As the proud MP of an agricultural seat in Lincolnshire for nearly a decade, I have never known an issue that has united rural communities like this. As well as meeting many farmers, I have been inundated with messages from farming families who are deeply distressed that Labour’s budget is targeting them. In a sign of our commitment to our farming industry, Kemi Badenoch joined farmers, the local MP Greg Smith and me in Buckinghamshire last week to make clear our commitment to scrap the Family Farm Tax – the first policy commitment Kemi has made since being elected Leader.
The tax reliefs of Agricultural and Business Property Relief have meant that families can pass on their farms and businesses to the next generation. The removal of these reliefs will be devastating. The Country Land and Business Association have provided analysis which says that a typical 250-acre arable farm will be forced to sell twenty percent of its land to cover the inheritance tax bill. This is land that may well have been farmed by generations of the same family. If these farms close down, we will quickly feel the rise in food prices and the fall in food security. Before the General Election, Keir Starmer said “food security is national security”; he should be eating his own words in shame following his Budget.
Steve Reed, the DEFRA Secretary, and the Cabinet represent city and urban constituencies.
This disconnect with the countryside means that they seem to have a skewed view of farmers. They don’t seem to appreciate that many farmers work all year round for very little profit. Any livestock farmer will tell you that they work 365 days a year – their animals need feeding on Christmas Day and bank holidays just as we do. They certainly don’t work a four-day week, as some Defra civil servants seem to want for themselves.

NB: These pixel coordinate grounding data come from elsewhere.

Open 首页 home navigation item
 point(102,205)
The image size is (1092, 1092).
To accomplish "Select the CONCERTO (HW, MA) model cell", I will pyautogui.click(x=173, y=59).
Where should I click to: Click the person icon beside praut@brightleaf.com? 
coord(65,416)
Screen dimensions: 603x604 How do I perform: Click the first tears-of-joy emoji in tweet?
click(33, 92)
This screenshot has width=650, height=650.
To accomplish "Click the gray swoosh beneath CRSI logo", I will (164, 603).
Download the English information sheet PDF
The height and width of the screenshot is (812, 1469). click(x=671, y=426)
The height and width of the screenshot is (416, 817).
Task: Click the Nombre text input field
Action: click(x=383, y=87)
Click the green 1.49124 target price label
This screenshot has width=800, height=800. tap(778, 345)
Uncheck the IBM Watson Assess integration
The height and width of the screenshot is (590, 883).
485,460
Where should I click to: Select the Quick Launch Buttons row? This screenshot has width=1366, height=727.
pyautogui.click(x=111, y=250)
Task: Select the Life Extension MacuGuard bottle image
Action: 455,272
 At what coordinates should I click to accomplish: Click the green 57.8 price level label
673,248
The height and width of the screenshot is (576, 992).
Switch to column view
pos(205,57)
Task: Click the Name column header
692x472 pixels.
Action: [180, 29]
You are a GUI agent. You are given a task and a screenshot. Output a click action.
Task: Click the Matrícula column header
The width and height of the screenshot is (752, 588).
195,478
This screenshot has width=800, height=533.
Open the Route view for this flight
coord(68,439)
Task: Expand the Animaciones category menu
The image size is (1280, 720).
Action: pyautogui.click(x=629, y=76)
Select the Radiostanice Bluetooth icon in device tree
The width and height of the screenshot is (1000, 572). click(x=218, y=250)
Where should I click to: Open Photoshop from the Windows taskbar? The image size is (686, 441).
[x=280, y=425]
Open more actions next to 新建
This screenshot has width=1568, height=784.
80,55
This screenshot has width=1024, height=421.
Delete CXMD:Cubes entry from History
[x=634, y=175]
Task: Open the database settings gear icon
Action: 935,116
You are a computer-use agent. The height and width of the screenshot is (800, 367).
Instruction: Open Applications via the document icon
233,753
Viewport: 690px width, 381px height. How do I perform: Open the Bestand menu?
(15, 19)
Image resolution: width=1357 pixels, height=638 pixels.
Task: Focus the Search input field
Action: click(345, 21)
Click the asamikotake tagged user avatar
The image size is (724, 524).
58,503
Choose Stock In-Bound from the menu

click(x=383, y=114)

Of course, abuse of the tax system must be tackled, but those British families who are asset rich and cash poor are the ones that Labour is targeting. The wealthiest landowners will be able to afford lawyers to litigate and plan their way out of Labour’s tax raid. The ones who will struggle are tenant farmers and those in the middle.
The future of tenant farming is particularly worrying. One Welsh landowner contacted me to say that Labour’s plans mean he must tell six multi-generational farming families on his land that he will have to sell their farms. In his words, ‘they will lose their homes, their businesses and their children’s future’.
Another family has been custodians of their five hundred acre farm for four generations. They earn some £45,000 per year but face an inheritance tax bill of almost £900,000. How does Labour think these farmers will pay the Family Farm Tax without selling the farm?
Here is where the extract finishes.